> Exercise task 1
List each distinct username that posts in the forum thread on the peg on Spiral-X cams.
> Exercise task 2
In the forum thread on the peg on Spiral-X cams, what let-off range does toyrunner say the peg's holes vary between?

> Reading passage
# # # #

# Peg on bottom of Spiral-X cams



## Soujyu (Oct 15, 2007)

As can be seen in my signature, I've recently acquired a Vantage Elite. It is equipped with Spiral-X cams.

Now, as is, the bow is just slightly too short in terms of draw length. I saw this peg (shown in the picture) and I switched the peg from slot 1 to slot 2. The draw length is a lot better on me now. Since I don't have a draw board handy, how much does this affect the letoff and the DL?


----------



## dwagoner (Sep 27, 2007)

thats a stop peg that should change letoff from 65 to 75 i think, but yes on hoyts its for letoff, have them on my katera Z3 cams and my C2 but i take it off on that bow to try it out. should be in your manual or if you dont have one then you can access it thru hoyts website


----------



## Soujyu (Oct 15, 2007)

dwagoner said:


> thats a stop peg that should change letoff from 65 to 75 i think, but yes on hoyts its for letoff, have them on my katera Z3 cams and my C2 but i take it off on that bow to try it out. should be in your manual or if you dont have one then you can access it thru hoyts website


I looked in the manual and for some mysterious reason it is completely silent about this peg. ukey:

Then again, the manual seems to be a bit... spotty on Spiral-X coverage.


----------



## dwagoner (Sep 27, 2007)

oh ok, every hoyt i have its for letoff and there 65 to 75% so im thinking it should be the same for the spirals also. not 100%


----------



## toyrunner (Jun 26, 2006)

I was told the peg is for let-off and the different holes for varying that let-off, somewhere between 50-65% depending upon which hole you install it in (1,2 or 3). I have mine set in the hole farthest to the outside of the cam which should be the 65% hole, but the let-off doesn't seem to be as much as my other bow with C2 cams at 65%. Could just be the draw cycle is much different between the two and it just FEELS like less let-off cause I'm on the wall quicker.


----------



## fastarrows (Feb 10, 2003)

*the way i use the peg*

the stop peg is used only for setting my draw,i put it in the #3 hole + adjust my draw (twist the buss + control )till i'm pulling hard on the peg then i take out the peg + what happens is your draw goes about 1/8 longer (thats why you want to be hard on the peg) + you get a valley.

# # # #

> Data extract

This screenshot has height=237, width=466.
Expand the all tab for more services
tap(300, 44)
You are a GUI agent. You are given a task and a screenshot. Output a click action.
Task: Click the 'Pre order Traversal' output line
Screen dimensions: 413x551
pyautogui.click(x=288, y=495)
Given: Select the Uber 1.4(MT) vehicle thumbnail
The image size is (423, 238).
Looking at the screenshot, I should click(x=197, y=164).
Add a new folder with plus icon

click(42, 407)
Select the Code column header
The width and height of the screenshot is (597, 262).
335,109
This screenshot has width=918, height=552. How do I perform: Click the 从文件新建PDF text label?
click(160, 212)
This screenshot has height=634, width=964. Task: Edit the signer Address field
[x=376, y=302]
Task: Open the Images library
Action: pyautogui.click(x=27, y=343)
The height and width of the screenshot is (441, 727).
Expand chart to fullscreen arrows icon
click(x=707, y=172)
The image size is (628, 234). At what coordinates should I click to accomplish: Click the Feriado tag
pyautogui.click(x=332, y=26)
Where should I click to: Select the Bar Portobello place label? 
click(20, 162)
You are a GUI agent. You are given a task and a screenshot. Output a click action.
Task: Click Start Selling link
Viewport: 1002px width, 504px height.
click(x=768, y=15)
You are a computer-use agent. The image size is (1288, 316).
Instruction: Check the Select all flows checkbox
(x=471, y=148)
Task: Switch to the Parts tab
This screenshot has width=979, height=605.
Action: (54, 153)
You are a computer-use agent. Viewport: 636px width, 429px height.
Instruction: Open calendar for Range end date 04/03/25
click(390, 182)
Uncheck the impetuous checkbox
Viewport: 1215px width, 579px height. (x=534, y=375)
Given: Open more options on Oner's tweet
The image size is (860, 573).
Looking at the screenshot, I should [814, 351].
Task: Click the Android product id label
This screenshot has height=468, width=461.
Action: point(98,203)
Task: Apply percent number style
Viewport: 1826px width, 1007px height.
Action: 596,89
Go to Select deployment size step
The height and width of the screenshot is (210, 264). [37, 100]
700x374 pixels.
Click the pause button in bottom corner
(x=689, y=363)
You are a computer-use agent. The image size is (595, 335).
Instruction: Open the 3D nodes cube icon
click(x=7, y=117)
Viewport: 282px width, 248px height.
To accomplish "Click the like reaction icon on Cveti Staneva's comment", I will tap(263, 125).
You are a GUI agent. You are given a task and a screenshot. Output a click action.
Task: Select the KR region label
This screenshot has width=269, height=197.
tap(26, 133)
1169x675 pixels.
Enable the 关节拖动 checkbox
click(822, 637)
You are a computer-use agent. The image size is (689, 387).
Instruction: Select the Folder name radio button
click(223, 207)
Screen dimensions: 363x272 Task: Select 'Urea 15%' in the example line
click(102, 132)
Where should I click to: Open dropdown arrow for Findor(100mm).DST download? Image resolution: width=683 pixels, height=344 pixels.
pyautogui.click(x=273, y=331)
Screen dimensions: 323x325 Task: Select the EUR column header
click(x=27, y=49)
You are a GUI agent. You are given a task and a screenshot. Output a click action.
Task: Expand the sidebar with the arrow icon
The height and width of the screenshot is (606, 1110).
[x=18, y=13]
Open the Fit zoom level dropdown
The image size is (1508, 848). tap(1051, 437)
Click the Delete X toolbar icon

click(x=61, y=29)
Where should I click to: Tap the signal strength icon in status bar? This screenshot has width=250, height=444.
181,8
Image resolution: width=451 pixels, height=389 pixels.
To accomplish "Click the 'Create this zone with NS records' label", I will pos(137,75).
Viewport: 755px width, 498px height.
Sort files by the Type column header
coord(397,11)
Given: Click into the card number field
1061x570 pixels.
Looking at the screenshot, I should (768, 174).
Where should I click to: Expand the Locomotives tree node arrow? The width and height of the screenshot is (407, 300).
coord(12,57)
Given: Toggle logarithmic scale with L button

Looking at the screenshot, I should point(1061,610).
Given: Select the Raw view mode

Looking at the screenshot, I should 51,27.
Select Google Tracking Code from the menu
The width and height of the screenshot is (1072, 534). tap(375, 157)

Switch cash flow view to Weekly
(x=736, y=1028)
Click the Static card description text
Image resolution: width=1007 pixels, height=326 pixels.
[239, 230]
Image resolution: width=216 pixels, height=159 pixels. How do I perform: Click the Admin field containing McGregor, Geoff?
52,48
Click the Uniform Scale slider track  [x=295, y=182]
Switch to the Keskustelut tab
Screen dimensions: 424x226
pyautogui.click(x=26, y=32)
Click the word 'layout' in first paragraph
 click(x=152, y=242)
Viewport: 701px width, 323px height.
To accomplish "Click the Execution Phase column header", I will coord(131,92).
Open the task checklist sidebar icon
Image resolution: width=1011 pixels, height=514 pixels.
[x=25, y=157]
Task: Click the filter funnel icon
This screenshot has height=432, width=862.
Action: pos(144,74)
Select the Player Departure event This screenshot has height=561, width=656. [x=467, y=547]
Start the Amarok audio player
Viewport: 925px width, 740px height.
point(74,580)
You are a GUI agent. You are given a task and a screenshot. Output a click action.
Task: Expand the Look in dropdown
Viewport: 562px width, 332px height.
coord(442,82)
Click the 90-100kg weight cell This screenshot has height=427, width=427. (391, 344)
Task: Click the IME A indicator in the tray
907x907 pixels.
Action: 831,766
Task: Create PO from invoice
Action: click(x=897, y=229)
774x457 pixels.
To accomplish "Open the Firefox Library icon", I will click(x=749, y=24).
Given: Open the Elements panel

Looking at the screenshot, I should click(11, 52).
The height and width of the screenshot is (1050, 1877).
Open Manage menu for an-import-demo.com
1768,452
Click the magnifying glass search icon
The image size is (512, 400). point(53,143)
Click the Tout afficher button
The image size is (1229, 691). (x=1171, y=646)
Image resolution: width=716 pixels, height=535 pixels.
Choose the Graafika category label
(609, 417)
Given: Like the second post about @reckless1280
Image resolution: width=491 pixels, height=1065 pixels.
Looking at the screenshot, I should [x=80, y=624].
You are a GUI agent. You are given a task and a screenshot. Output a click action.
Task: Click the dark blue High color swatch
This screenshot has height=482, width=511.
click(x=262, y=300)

# # # #

> Solution 1
Soujyu
dwagoner
toyrunner
fastarrows

> Solution 2
Somewhere between 50% and 65%, depending on which hole it is installed in.